Abstracts

Rationale: De novo mutations causing dysfunction of the ATP1A3 gene encoding a3 subunit of Na+/K+-ATPase in neurons result in alternating hemiplegia of childhood (AHC). AHC manifests as paroxysmal episodes of hemiplegia, dystonia, behavioral abnormalities, seizures and sudden unexpected death of epilepsy (SUDEP). The aim of this study was to characterize a novel knock-in mouse model containing the E815K mutation of the ATP1A3 gene recognized as the most severe phenotype of AHC and to investigate the efficiency of flunarizine- the most effective drug used in AHC patients. Many E815K patients have had catastrophic regression after stopping flunarizine. It is unknown whether this is because of withdrawal from its acute beneficial effect, withdrawal from its long-term neuroprotective effect or a detrimental effect of flunarizine itself. Methods: Behavioral and neurophysiological testing demonstrated E815K mice express a phenotype that bears a resemblance to humans with AHC. Results: All E815K mice had spontaneous seizures with high incidence of mortality (SUDEP), and required less electrical stimulation to reach the kindled state as compared to wild type littermates. Flunarizine reduced amygdala kindling-induced After Discharge Duration in E815K mice compared to vehicle-treated controls.
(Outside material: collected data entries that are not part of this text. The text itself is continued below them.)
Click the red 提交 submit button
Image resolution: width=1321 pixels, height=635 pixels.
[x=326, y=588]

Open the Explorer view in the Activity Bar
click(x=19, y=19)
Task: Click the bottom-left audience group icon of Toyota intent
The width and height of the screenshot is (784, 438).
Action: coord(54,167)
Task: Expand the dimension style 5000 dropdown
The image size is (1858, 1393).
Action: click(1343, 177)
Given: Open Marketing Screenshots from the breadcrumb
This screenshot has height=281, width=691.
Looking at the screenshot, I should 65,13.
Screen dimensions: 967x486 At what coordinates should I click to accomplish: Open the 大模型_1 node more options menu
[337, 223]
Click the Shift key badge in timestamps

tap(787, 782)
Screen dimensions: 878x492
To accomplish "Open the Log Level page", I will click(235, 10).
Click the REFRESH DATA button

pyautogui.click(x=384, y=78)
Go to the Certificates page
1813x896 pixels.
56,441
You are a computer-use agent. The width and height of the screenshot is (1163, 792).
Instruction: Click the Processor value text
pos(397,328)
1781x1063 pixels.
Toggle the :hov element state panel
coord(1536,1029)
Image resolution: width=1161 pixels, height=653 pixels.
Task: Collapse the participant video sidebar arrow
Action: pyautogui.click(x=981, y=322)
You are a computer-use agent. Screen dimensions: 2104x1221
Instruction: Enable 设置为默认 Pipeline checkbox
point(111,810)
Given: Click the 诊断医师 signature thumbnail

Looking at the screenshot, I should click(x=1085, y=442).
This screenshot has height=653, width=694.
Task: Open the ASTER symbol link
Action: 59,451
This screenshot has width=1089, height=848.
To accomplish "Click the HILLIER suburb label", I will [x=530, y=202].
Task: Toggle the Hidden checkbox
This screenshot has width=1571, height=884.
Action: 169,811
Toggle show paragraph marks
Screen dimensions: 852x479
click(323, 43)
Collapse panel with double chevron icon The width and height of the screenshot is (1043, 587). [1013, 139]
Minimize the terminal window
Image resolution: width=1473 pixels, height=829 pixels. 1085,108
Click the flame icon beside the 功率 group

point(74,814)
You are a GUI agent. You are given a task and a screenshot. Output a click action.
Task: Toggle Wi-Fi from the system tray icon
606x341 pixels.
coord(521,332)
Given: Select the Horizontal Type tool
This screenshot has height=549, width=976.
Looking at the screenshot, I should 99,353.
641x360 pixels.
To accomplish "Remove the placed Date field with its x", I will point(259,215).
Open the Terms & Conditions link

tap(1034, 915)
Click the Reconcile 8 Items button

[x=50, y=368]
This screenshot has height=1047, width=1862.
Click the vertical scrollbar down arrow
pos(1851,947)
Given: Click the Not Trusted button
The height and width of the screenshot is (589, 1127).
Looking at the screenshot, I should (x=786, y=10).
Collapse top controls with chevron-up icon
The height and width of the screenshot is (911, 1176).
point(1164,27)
E815K mice treated acutely with flunarizine had reduction in provoked seizures and shorter seizure duration as well as hemiplegic attacks induced by vestibular stimulation in the first few days of treatment compared with vehicle-treated mice. However, after withdrawal of flunarizine, this beneficial effect was lost and treated mice did neither better nor worse. Conclusions: Our data suggest that Flunarizine has acute but not chronic effects on seizure and hemiplegia duration in E815K mice suggesting that it does not have a neuroprotective effect. We conclude that our knock-in mouse model containing the E815K mutation of the ATP1A3 gene manifests clinical and neurophysiological features of AHC, and is a useful model to test potential treatments. Funding: This work was supported by The Duke Institute for Brain Sciences (DIBS) Fund number 4510874, Duke Fund numbers 4410161 and 3912247, The Duke Translational Research Institute (DTRI) Grant SOMVP-2012, and a grant from a Cure AHC Foundation (MAM).